Following the ninth annual ThinkTEC Innovation Summit in North Charleston, Clemson director of business development, Elizabeth Colbert-Busch and other experts, stated the Palmetto State has the potential to power more than 1 million homes and create a surge in jobs with the help of wind.

“If you do the math, wind power could generate more than 20,000 new jobs in South Carolina by 2030,” Colbert-Busch said. “The opportunities for this state are enormous.”

But Rep. Bill Sandifer, R-Seneca, disagreed, stating that while wind power may sound like a great idea, it’s just not a feasible option.
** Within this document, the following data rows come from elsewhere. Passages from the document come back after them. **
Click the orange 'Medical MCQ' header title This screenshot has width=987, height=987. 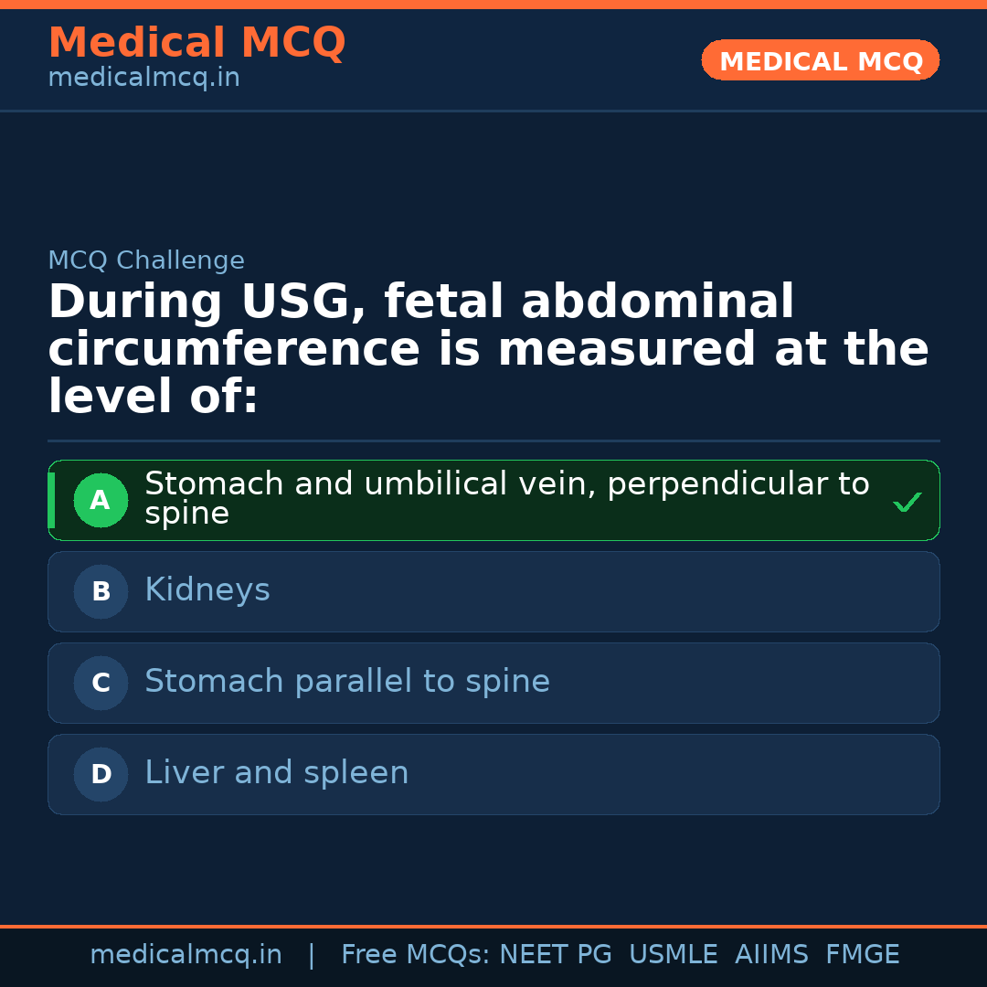(x=196, y=43)
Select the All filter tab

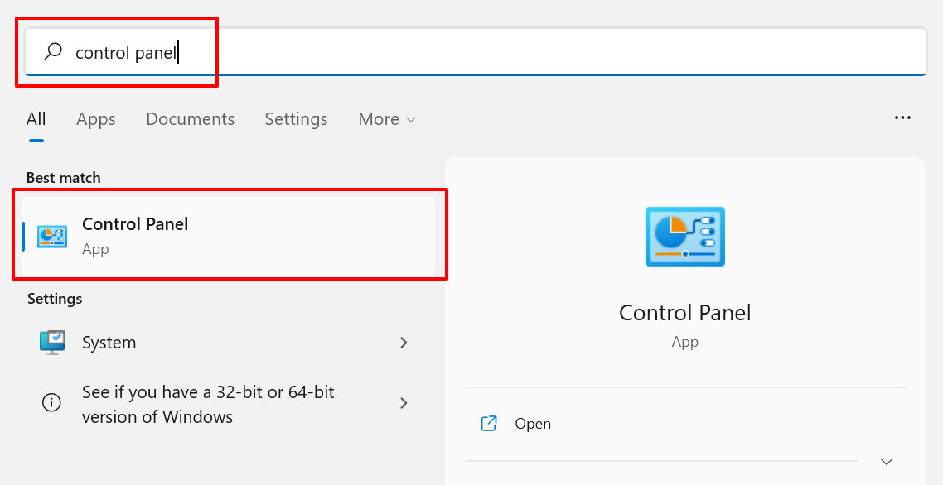(36, 119)
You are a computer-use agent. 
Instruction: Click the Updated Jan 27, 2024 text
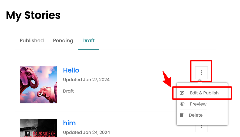(86, 80)
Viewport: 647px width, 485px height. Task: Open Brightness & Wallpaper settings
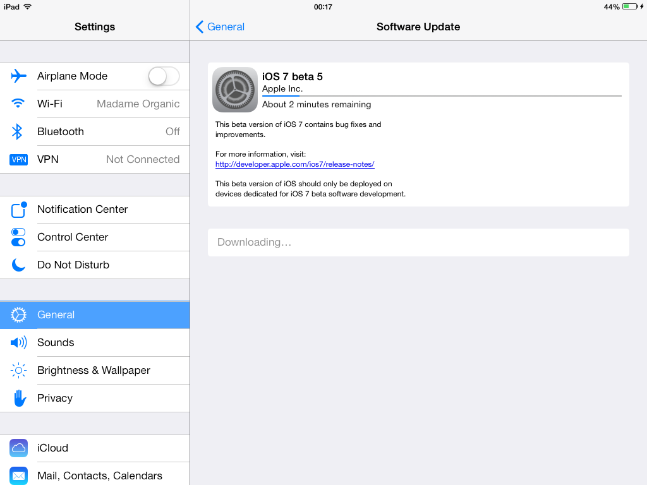(x=95, y=370)
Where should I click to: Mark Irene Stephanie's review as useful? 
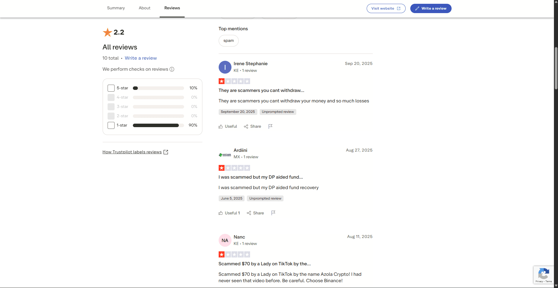[x=228, y=126]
“There is no doubt that we are going to need energy sources in the coming years,” he said. “But wind won’t work. It just won’t.”

The problem lies in the fact that there are not viable sustained winds that blow through the state, he argued.

“A base load of electricity is what we need,” he said. “Base load means that there is a continuous source of electricity, 24-7, 365. There is some wind offshore about 25 miles but even then, we do not have the technology to bring it back on shore.”

Unlike oil, tankers can’t bring back wind energy for use on-shore, he added.

“Quite frankly, I do not see us having wind power as an energy source.

“We need to dramatically decrease our carbon footprint and increase the generation of nuclear energy.”

Even though Sandifer said he is not against alternative forms of energy, he said he believes the energy focus needs to stay away from wind and the like.

“Even other forms like biomass, geothermal and solar won’t work,” he said. “We have worked tirelessly to try and find energy sources that would be a solution, save money and keep the environment thriving. Experts that we work with have indicated that these sources would not be a sustainable fix.”

Sandifer also had correspondence with Oregon State University because a program is working to harvest energy from ocean waves.

“I asked the head of the study if this would be an option on the East Coast,” he said. “And he told me, ‘absolutely not.’

“The waves on the east coast, like the wind, are very inconsistent, he added. “We are trying everything possible. I promise you that.”